Texto de estudio –
*-*-*

Las enseñanzas que Jesús dejó sobre el Padre Nuestro

La única oración que Jesús dio a los discípulos para que la aprendieran fue el Padre Nuestro; recordemos lo que les dijo.
Jesús pidió a sus discípulos ser perseverantes en la oración.
Jesús pidió a sus discípulos ser perseverantes en la oración.

Para hablar de las enseñanzas de Jesús sobre el Padre Nuestro leamos el pasaje del Evangelio donde lo explicó:

“Señor, enséñanos a orar…” (Lc 11, 1-13)

Un día, Jesús estaba orando y cuando terminó, uno de sus discípulos le dijo: “Señor, enséñanos a orar, como Juan enseñó a sus discípulos”. Entonces Jesús les dijo: “Cuando oren, digan: ‘Padre, santificado sea tu nombre, venga tu Reino, danos hoy nuestro pan de cada día y perdona nuestras ofensas, puesto que también nosotros perdonamos a todo aquel que nos ofende, y no nos dejes caer en tentación’”. También les dijo: “Supongan que alguno de ustedes tiene un amigo que viene a medianoche a decirle: ‘Préstame, por favor, tres panes, pues un amigo mío ha venido de viaje y no tengo nada que ofrecerle’.

Pero él le responde desde dentro: ‘No me molestes. No puedo levantarme a dártelos, porque la puerta ya está cerrada y mis hijos y yo estamos acostados’. Si el otro sigue tocando, yo les aseguro que, aunque no se levante a dárselos por ser su amigo, sin embargo, por su molesta insistencia, sí se levantará y le dará cuanto necesite. Así también les digo a ustedes: Pidan y se les dará, busquen y encontrarán, toquen y se les abrirá. Porque quien pide, recibe; quien busca, encuentra, y al que toca, se le abre.

¿Habrá entre ustedes algún padre que, cuando su hijo le pida pan, le dé una piedra? ¿O cuando le pida pescado le dé una víbora? ¿O cuando le pida huevo, le dé un alacrán? Pues, si ustedes, que son malos, saben dar cosas buenas a sus hijos, ¿cuánto más el Padre celestial dará el Espíritu Santo a quienes se lo pidan?”. Palabra del Señor

Puedes leer: Padre nuestro: ¿por qué es la oración más poderosa?

Las enseñanzas de Jesús sobre el Padre Nuestro

Dentro del conjunto de enseñanzas que Jesús dio a sus discípulos durante su subida a Jerusalén, se encuentra este apartado sobre la oración.

En primer lugar, observamos la única oración que Jesús dio a los suyos como enseñanza directa. Ciertamente, encontramos varios pasajes donde los evangelistas nos muestran oraciones elaboradas por el Señor.

*-*-*

Registros mostrados –
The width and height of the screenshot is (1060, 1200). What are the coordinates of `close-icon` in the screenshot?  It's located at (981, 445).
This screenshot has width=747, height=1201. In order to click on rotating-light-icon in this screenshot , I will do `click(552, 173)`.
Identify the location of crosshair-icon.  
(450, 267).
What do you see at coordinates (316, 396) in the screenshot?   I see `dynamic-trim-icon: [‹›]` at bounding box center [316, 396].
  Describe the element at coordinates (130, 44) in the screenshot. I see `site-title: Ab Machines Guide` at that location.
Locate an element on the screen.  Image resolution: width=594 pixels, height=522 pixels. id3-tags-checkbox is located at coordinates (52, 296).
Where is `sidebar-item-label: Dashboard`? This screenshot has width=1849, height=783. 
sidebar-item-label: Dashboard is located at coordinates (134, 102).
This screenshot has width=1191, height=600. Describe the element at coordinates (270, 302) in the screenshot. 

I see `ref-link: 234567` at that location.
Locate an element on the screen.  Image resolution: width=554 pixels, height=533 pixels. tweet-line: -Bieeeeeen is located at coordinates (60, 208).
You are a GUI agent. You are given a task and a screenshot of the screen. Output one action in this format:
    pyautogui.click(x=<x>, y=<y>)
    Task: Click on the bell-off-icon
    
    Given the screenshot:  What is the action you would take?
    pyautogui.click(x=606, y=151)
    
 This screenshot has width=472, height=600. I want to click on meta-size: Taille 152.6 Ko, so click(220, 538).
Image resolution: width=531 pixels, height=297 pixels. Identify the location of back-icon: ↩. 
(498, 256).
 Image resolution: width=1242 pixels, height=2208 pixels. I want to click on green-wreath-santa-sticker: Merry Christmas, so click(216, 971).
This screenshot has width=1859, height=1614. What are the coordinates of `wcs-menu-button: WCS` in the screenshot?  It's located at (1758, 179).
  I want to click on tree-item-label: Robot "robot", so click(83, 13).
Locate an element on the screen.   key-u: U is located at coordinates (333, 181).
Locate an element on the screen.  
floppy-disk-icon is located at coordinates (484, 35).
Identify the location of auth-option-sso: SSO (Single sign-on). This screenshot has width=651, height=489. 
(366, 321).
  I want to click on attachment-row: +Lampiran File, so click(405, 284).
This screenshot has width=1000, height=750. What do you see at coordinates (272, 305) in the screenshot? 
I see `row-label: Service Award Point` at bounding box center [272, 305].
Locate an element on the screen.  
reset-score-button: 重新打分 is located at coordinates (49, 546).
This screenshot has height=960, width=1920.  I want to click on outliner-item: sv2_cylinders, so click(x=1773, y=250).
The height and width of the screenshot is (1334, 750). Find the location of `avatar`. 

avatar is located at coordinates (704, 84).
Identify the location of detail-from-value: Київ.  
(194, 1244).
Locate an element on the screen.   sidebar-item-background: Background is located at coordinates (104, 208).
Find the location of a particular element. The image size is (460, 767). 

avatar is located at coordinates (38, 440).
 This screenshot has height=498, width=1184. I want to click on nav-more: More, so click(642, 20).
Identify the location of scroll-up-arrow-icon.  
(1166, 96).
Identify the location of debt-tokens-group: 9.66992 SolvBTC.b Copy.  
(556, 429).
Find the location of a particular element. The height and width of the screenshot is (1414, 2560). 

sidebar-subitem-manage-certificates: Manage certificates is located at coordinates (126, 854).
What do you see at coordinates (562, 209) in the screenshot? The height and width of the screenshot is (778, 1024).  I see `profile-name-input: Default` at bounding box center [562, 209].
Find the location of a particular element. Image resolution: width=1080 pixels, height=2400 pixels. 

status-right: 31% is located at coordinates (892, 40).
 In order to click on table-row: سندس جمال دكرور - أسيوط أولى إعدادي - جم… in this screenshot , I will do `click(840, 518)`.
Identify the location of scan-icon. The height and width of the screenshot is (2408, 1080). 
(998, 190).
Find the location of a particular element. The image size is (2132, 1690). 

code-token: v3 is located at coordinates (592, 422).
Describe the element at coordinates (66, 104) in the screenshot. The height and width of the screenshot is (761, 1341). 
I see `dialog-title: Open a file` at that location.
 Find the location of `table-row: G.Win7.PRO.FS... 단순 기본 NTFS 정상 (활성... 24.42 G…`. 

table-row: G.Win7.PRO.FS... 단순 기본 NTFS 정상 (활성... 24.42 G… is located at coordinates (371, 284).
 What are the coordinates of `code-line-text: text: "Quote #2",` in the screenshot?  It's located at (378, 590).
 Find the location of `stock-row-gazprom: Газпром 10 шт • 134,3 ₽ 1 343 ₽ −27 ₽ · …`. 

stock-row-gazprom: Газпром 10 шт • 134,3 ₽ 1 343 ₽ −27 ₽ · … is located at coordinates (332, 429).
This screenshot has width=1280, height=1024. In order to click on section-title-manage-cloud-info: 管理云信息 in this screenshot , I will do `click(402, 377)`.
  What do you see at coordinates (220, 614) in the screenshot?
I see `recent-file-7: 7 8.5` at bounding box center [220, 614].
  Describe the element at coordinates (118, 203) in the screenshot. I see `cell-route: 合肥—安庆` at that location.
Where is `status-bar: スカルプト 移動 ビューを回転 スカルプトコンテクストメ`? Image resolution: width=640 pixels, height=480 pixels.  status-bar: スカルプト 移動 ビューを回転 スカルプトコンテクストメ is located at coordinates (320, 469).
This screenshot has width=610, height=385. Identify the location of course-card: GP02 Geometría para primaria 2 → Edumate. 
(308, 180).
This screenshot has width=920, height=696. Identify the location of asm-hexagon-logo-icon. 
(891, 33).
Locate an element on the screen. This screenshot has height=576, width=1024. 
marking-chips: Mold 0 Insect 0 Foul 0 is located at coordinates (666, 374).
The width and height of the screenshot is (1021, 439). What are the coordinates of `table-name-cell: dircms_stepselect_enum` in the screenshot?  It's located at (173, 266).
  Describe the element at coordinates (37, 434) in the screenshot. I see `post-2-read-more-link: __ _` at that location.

*-*-*

Tarea 1 – Según el texto sobre el Padre Nuestro, ¿qué cosas puede pedir un hijo a su padre, y qué cosa mala se nombra en lugar de cada una? Enumera todas.
Tarea 2 – Prolonga el texto sobre el Padre Nuestro a partir de su última oración.

Respuesta 1 –
- Pan, en lugar del cual se nombra una piedra.
- Pescado, en lugar del cual se nombra una víbora.
- Huevo, en lugar del cual se nombra un alacrán.

Respuesta 2 –
Por ejemplo, una larga oración en el huerto de Getsemaní en el Evangelio de San Juan (Jn 17). Pero la única que el Señor se propone que los discípulos la aprendieran es esta, del Padre Nuestro. Después, encontramos un par de ampliaciones sobre la oración de confianza en la Providencia de Dios.

Les pidió que fueran perseverantes en la oración

La primera enseñanza consiste en pedirles que la oración sea perseverante y, si es posible, reiterada al pedir por las necesidades.

Dios es padre de todos

La segunda se enfoca en considerar a Dios como un padre bueno y generoso, a diferencia de los padres humanos que aún siendo malas personas saben dar cosas buenas a sus hijos. Al abordar la oración, Jesús insiste en que la relación con Dios parte de una base positiva.

Él está a nuestro favor, no en nuestra contra. Tampoco se trata de poner de buenas a Dios para ver si logramos hacernos oír.

Antes de pedir, reconocer

Por otra parte, el Señor enseña que debemos confesar la santidad de Dios y su omnipotencia antes de pedir lo que sea.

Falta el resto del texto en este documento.